W1 : Tensor α (Shape.dim embedDim (Shape.dim hiddenDim Shape.scalar))
First linear layer weights (embedDim -> hiddenDim).
W2 : Tensor α (Shape.dim hiddenDim (Shape.dim embedDim Shape.scalar))
Second linear layer weights (hiddenDim -> embedDim).
b1 : Tensor α (Shape.dim hiddenDim Shape.scalar)
First layer bias (length hiddenDim).
b2 : Tensor α (Shape.dim embedDim Shape.scalar)
Second layer bias (length embedDim).

Instances For

def Spec.FeedForward.forward {α : Type} [Context α] [DecidableRel fun (x1 x2 : α) => x1 > x2] {embedDim hiddenDim seqLen : ℕ} (ffn : FeedForward embedDim hiddenDim α) (x : Tensor α (Shape.dim seqLen (Shape.dim embedDim Shape.scalar))) :

Tensor α (Shape.dim seqLen (Shape.dim embedDim Shape.scalar))
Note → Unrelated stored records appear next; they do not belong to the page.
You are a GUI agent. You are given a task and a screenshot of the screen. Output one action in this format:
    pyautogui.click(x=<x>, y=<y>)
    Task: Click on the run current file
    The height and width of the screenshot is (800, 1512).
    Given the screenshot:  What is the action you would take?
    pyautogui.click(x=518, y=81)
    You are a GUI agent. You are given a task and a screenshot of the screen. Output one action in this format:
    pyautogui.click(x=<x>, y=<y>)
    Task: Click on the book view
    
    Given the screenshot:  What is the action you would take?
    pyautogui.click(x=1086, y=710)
Forward pass for FeedForward.

Shape convention: inputs and outputs are (seqLen × embedDim); the feedforward operates independently on each sequence position.

Instances For

structure Spec.TransformerEncoderLayer (headCount embedDim hiddenDim : ℕ) (α : Type) [Context α] [DecidableRel fun (x1 x2 : α) => x1 > x2] :

Transformer encoder layer (post-norm).

This follows the common "Add & Norm" structure:

Self-attention, residual add, LayerNorm
Feedforward, residual add, LayerNorm

PyTorch analogue: torch.nn.TransformerEncoderLayer with norm_first=False (post-norm), ignoring dropout and other configuration knobs.
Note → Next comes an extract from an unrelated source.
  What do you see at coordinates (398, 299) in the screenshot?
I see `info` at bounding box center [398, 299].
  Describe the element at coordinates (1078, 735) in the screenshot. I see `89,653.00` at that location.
mha : MultiHeadAttention α headCount embedDim (embedDim / headCount)
Multi-head self-attention block.
ffn : FeedForward embedDim hiddenDim α
Position-wise feedforward block.
norm1_gamma : Tensor α (Shape.dim embedDim Shape.scalar)
LayerNorm 1 gamma (attention "Add & Norm").
norm1_beta : Tensor α (Shape.dim embedDim Shape.scalar)
LayerNorm 1 beta (attention "Add & Norm").
norm2_gamma : Tensor α (Shape.dim embedDim Shape.scalar)
LayerNorm 2 gamma (FFN "Add & Norm").
norm2_beta : Tensor α (Shape.dim embedDim Shape.scalar)
LayerNorm 2 beta (FFN "Add & Norm").

Instances For

def Spec.TransformerEncoderLayer.forward {α : Type} [Context α] [DecidableRel fun (x1 x2 : α) => x1 > x2] {headCount embedDim hiddenDim seqLen : ℕ} (layer : TransformerEncoderLayer headCount embedDim hiddenDim α) (x : Tensor α (Shape.dim seqLen (Shape.dim embedDim Shape.scalar))) (h1 : seqLen > 0) (h2 : embedDim > 0) :

Tensor α (Shape.dim seqLen (Shape.dim embedDim Shape.scalar))

Forward pass for a post-norm TransformerEncoderLayer.
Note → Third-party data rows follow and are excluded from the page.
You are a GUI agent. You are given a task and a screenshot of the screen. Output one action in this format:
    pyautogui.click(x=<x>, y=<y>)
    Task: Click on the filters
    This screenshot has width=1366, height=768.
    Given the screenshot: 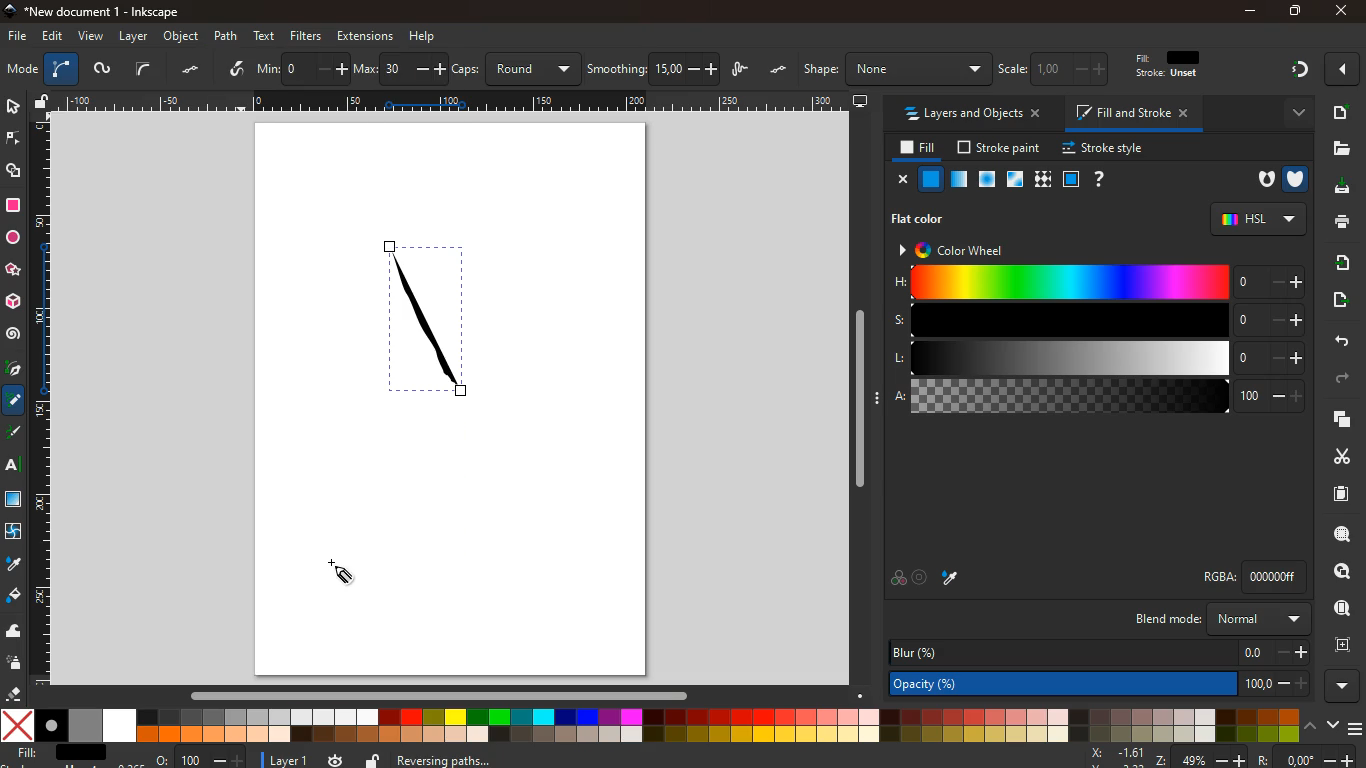 What is the action you would take?
    pyautogui.click(x=306, y=36)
Input/output shape: (seqLen × embedDim). The proofs h1/h2 are used by layerNorm to justify nondegenerate normalization.

Instances For

structure Spec.TransformerEncoder (numLayers headCount embedDim hiddenDim : ℕ) (α : Type) [Context α] [DecidableRel fun (x1 x2 : α) => x1 > x2] :

Transformer encoder: a stack of TransformerEncoderLayers.

PyTorch analogue: torch.nn.TransformerEncoder (a list of layers composed sequentially).

layers : List (TransformerEncoderLayer headCount embedDim hiddenDim α)
Layer list; typically has length numLayers, but the spec does not enforce that invariant.

Instances For

def Spec.TransformerEncoder.forward {α : Type} [Context α] [DecidableRel fun (x1 x2 : α) => x1 > x2] {numLayers headCount embedDim hiddenDim seqLen : ℕ} (encoder : TransformerEncoder numLayers headCount embedDim hiddenDim α) (x : Tensor α (Shape.dim seqLen (Shape.dim embedDim Shape.scalar))) (h1 : seqLen > 0) (h2 : embedDim > 0) :

Tensor α (Shape.dim seqLen (Shape.dim embedDim Shape.scalar))

Forward pass for TransformerEncoder (left-fold over layers).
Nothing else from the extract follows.